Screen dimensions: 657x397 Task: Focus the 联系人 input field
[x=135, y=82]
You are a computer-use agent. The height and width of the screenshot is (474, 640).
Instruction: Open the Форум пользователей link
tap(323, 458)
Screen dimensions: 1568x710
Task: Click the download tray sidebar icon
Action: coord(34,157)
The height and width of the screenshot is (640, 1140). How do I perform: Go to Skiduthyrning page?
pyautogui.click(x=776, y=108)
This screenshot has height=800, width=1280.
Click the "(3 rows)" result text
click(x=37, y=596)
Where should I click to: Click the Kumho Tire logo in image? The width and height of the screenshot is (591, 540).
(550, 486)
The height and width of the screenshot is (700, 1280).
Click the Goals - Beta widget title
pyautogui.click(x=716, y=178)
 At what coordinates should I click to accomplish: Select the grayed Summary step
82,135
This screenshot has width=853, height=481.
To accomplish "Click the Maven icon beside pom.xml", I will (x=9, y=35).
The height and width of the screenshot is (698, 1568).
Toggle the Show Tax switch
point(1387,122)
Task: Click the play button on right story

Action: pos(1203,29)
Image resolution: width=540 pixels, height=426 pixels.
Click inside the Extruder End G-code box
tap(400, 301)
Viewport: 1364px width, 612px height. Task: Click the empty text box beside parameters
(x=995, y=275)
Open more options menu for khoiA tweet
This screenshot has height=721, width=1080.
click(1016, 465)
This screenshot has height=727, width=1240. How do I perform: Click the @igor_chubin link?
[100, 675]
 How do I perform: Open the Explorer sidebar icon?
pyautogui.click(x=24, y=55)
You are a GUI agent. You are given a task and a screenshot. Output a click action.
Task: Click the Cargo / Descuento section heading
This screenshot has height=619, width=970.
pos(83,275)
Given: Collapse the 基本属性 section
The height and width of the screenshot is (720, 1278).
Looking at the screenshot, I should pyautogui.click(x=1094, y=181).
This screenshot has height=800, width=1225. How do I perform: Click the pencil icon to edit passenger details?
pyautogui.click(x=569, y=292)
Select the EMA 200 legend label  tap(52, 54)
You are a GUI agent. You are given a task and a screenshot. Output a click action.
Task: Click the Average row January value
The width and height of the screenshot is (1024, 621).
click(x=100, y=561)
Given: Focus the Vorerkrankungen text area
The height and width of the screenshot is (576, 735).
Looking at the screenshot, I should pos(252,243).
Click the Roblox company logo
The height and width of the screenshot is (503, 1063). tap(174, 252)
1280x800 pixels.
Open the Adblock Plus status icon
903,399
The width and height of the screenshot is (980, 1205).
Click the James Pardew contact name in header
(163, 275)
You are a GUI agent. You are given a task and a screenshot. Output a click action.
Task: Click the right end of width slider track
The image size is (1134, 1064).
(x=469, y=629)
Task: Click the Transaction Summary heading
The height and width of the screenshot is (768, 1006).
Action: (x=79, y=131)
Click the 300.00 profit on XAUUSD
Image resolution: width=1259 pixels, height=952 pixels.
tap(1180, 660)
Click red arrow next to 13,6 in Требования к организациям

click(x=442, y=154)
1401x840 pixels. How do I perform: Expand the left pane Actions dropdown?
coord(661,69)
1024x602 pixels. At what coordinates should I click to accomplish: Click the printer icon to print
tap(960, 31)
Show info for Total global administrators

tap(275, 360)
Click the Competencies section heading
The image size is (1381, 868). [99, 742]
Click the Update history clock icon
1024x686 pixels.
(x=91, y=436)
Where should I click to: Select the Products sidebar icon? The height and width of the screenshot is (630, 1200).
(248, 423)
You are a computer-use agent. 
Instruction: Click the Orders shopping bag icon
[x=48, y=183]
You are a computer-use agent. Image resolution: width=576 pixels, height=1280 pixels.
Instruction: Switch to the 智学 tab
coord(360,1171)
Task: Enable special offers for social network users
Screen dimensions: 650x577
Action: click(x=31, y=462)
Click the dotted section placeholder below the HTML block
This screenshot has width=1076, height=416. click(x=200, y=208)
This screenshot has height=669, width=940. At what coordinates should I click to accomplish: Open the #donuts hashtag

________

→ Task to complete
I need each line from the listing where the word "computer" occurs.

→ Solution
You are a computer-use agent. The height and width of the screenshot is (474, 640).
You are a computer-use agent. 
You are a computer-use agent. Image resolution: width=576 pixels, height=1280 pixels.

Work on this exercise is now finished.